There’s no need to reach for your calculator just yet, as the basic idea is pretty simple: For every dollar of revenue that your company brings in, figure out how many cents are being frittered away to cover the cost of dysfunction — the self-inflicted wounds of bad strategy, poor execution, and ineffective communication, among other things, within your organization. The hard part, of course, is knowing how to value the impact.

To set a baseline, let’s assume your company is paying some level of dysfunction tax, given that anytime you bring a bunch of people together to accomplish a goal, there is going to be dysfunction, because human beings are, well, complicated. The only question then is: How big is the dysfunction tax? How much time and energy are spent on internal matters that have little to do with creating value for customers and clients?

First, we need to identify the biggest drivers of a dysfunction tax. What are the activities that create the appearance of busy-ness but in fact are not producing anything valuable or concrete?

That list could be long, of course, but here are three big ones.

1. Lack of clarity around strategy. This is a common trap for leaders: The strategy may be clear in their own head, but it is murky to everyone else in the company. Without a shared understanding of the goal, employees will create their own narratives about how their individual efforts are helping the company, which leads to siloed behavior. For example, a CEO may launch a digital transformation project but fail to provide enough specificity on the questions of what, why, and how. After six months, each department may have decided for itself what the transformation should look like, leading to wasted time and resources.

“The CEO might be passionate about some idea or vision, but they’re actually not very clear on the destination,” says Chris Brody, president of the investment management firm Vantage Partners, who has deep experience with boards at companies of all sizes. “And if they can’t describe it to anybody else, they are going to dissipate a lot of valuable resources getting there. I often see too much passion for an amorphous outcome, which confuses people.”

2. Life in the matrix. Many companies have attempted to restructure themselves, looking to become more agile and to ensure that their work reflects the input of cross-functional disciplines, rather than moving through the system as if it were on an assembly line. That makes sense in theory, but these frameworks often add complexity rather than reduce it. The divisional silos still exist, and now have a latticework of reporting lines overlaid on top. The result — unclear reporting lines, endless meetings, and unclear decision rights — can slow companies down.

A simple test for organizations is to conduct a kind of “meeting audit”: Did the number of meetings rise markedly after the restructuring, undermining the promise of a more structured approach and thereby raising the dysfunction tax?

3. The wrong people in the wrong chairs. In popular culture, businesspeople are often portrayed as heartless, Machiavellian characters. In fact, many (most?) of them are just as softhearted and conflict-averse as the broader population. As a result, underperformers are kept around too long in senior teams, or they are put in jobs that are misaligned with their skill set.

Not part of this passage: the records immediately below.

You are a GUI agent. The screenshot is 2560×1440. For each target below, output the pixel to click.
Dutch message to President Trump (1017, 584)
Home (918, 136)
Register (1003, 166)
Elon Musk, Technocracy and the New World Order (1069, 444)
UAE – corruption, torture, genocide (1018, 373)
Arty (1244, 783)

It’s the Peter Principle in action.

How much time and energy are spent on internal matters that have little to do with creating value for customers and clients?

“The problem I generally see is that the CEO is hanging on to people too long, or they don’t have the right people in the right chairs,” said Greg Brenneman, chairman of CCMP Capital, a private equity firm. “People are very reluctant to change. The really good CEOs and management teams I’ve seen are not all that reluctant to morph themselves over time to do that. Even in really good companies, you’ll find you only have 75 percent of the right people. In really bad ones, it’s probably 25 percent.”

Yes, other dysfunctions could be added to the list. Strategy+business recently wrote about how the frozen middle tier of management can make introducing new strategies harder. (The layer at more senior levels is also frozen more often than you might think.) If leaders are not walking the talk on their company’s stated values, it can focus energy inward, creating strong headwinds of internal politics as one person’s or team’s interpretation of what the boss meant may differ from another’s. Employees on the front lines may also keep bad news to themselves, not wanting to tell their manager because they fear a shoot-the-messenger response.

All of these forces can add up to a considerable tax on companies, one that is entirely self-imposed. It’s a problem that’s never considered in any of the financial reviews, or else it’s dismissed as “just the way things are done here.” So one way to sharpen attention on why companies are dysfunctional could be to create a financial metric to measure the cost of this tax.

With all the tremendous financial expertise in the business world for devising metrics, I’m betting that someone could come up with a workable formula for calculating a company’s dysfunction tax. Businesses would certainly focus attention on the underlying problems if there were dollar signs attached to them. So, for all the talented analysts and academics out there, amateurs and pros, alike: Any suggestions?